Figuur 3: Voorkeuren voor verschillende vormen van besluitvorming onder jongeren per variant, uitgesplitst naar opleidingstype. Brede en gecombineerde klassen zijn buiten beschouwing gelaten.
Geen bewijs voor de stelling van Spekman, maar ook geen reden tot pessimisme
Het is dus niet zo dat meer praktisch opgeleide jongeren meer voor consensusbesluitvorming zijn dan meer theoretisch opgeleide jongeren. Echter, steun voor consensusbesluitvorming vinden we breed onder alle jongeren, ongeacht het opleidingstype. Dit is ook in lijn met de conclusie van het ADKS onderzoek: Nederlandse jongeren hebben aan het begin van de middelbare school al een erg genuanceerd en complex beeld van democratische besluitvorming. Pure meerderheidsbesluitvorming, zelfs bij grote meerderheden, is niet perse populair onder jongeren. Verder onderzoek van het ADKS laat ook zien dat jongeren extra context, zoals of het onderwerp belangrijk is voor de minderheid, laten meewegen in hun voorkeur voor besluitvorming. De democratische waarden onder jongeren staan er niet slecht voor.

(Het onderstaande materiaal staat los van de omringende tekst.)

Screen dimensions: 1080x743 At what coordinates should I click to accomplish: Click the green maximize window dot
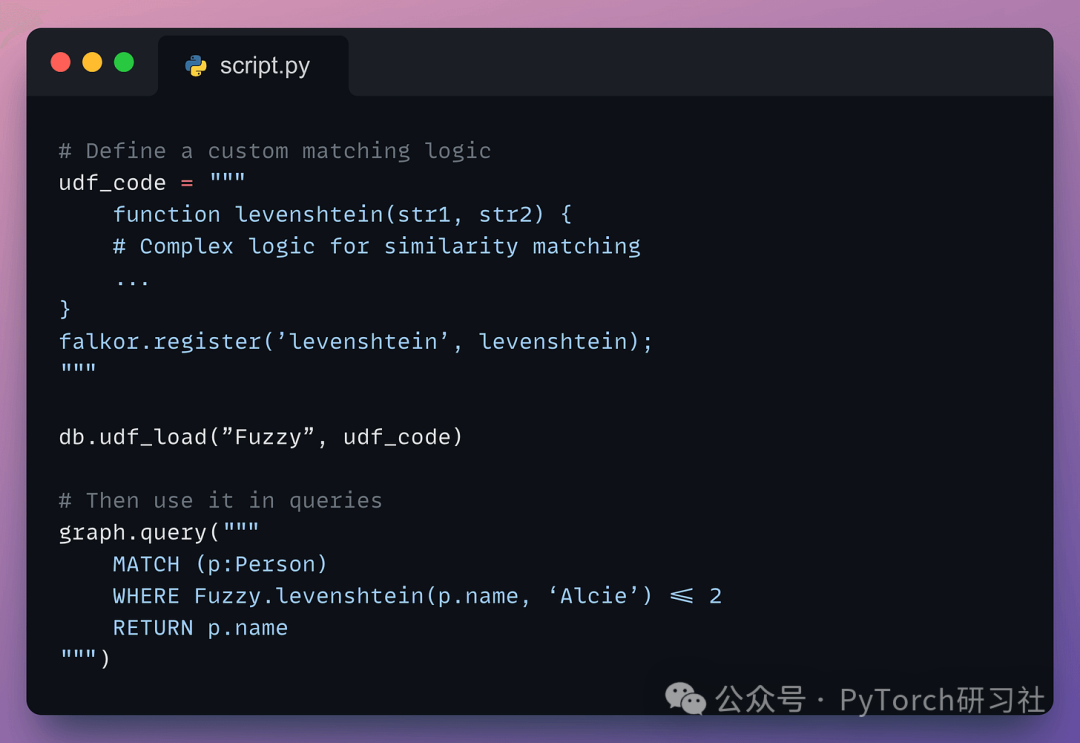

Toch is er ook reden tot zorg. Enkele longitudinale onderzoeken in Nederland en Tsjechië suggeren dat jongeren over de tijd meer gaan neigen naar meerderheidsbesluitvorming en ook een simplistischer beeld krijgen van democratie, waarin de wil van de meerderheid prevaleert en minderheidsrechten worden genegeerd. Dat zien we ook in Nederland na het eerste jaar in de brugklas. Verder onderzoek moet uitmaken in hoeverre dit fenomeen wijdverspreid is, maar het is daarom goed dat Spekman en Timmermans dit thema agenderen.